Biden’s LA port deal, and Mayor Pete’s conspicuous absence, do not inspire confidence.  Industry analysts and those working on the front lines are in fact skeptical.  Executive VP of strategy and alliances at the Association for Supply Chain Management Douglas Kent tells Forbes, “Removing the bottleneck in one area – the ports – doesn’t create flow….other modes of transport that follow from there – rail and trucking – are stressed to break too,” Similarly, president and senior analysts at ACT Research Kenny Vieth  said to CCJ, “Port throughput is not just taking containers off steamships, but having the capacity in the yard to position those containers, the chassis to put the containers on, the drivers to take the freight from the ports, and the capacity in the rail network to facilitate the hoped-for acceleration in port throughput.”      

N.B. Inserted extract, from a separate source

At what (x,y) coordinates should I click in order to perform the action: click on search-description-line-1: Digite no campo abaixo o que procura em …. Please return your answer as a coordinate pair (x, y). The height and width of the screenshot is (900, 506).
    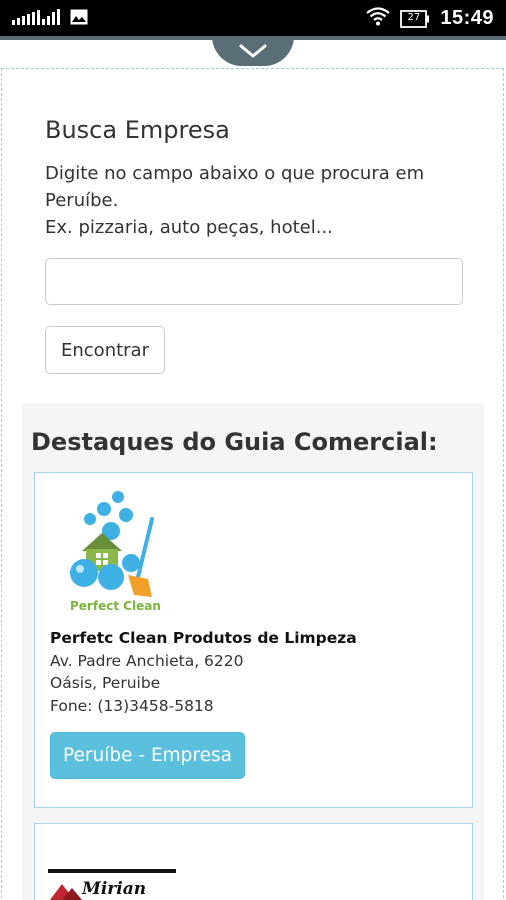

There are two ways out of the mess.  First, businesses invest in added capacity to meet the “new normal” of goods demanded.  This takes time and demands significant capital investments.  It also requires businesses willing to place big bets that present consumption patterns persistent into the future.  Considering the data presented here, that’s a risky bet.  The federal government overreacted to a recession of its own making.  The nation’s supply chain should be cautious and not overreact as well.  

Second, retail sales return to something closer to pre-pandemic levels, and consumers begin shifting from goods back to services.  This appears likely.  In the spring, Congress passed a third and final round of covid relief.  Now, as inflation spikes, the Federal Reserve appears ready to tighten monetary policies.  

If increased demand crippled the supply chain.  Reduced demand can help repair it.